▸ **Record set**:
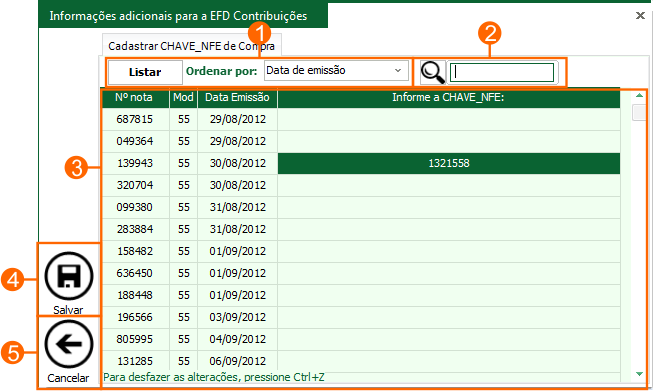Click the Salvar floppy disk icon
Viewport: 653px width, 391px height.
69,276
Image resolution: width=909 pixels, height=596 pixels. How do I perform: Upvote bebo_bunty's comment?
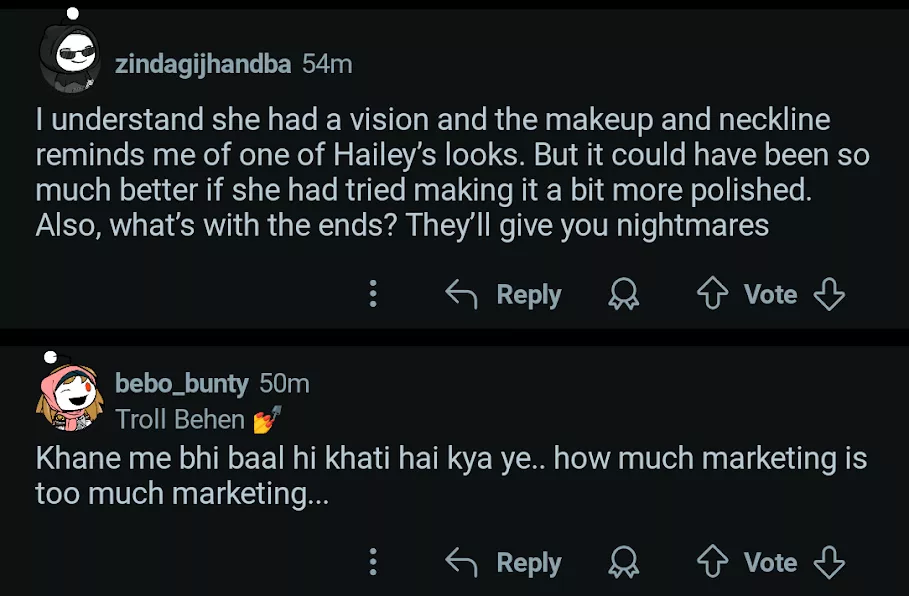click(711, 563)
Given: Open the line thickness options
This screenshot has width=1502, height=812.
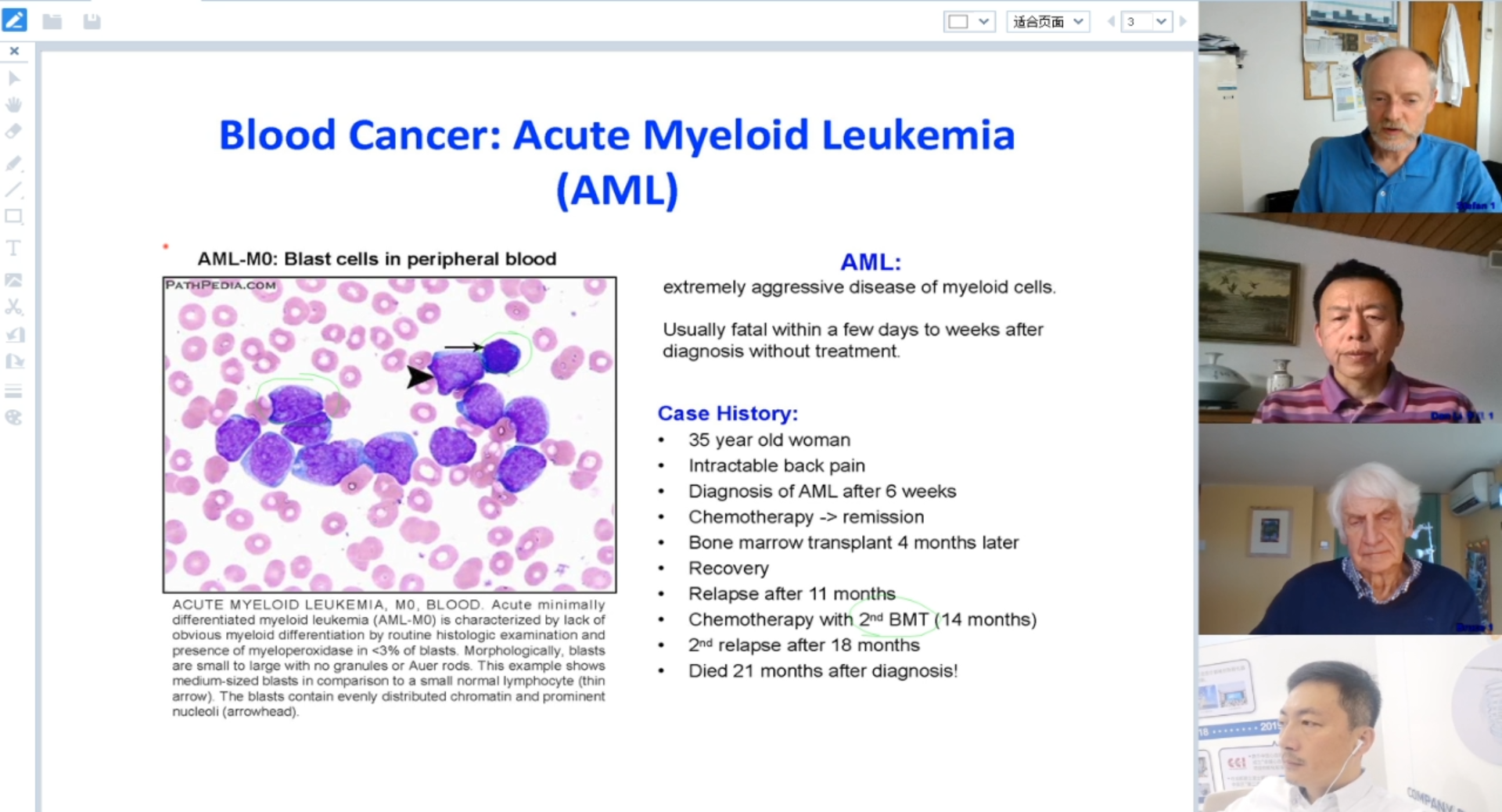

▸ **Exercise instructions**:
Take the line that contains "Image resolution: width=909" and every line after it to the end of the records above; quote them exactly, leaving out the pictures.

▸ **Output of the exercise**:
Image resolution: width=909 pixels, height=596 pixels. How do I perform: Upvote bebo_bunty's comment?
click(711, 563)
Given: Open the line thickness options
This screenshot has width=1502, height=812.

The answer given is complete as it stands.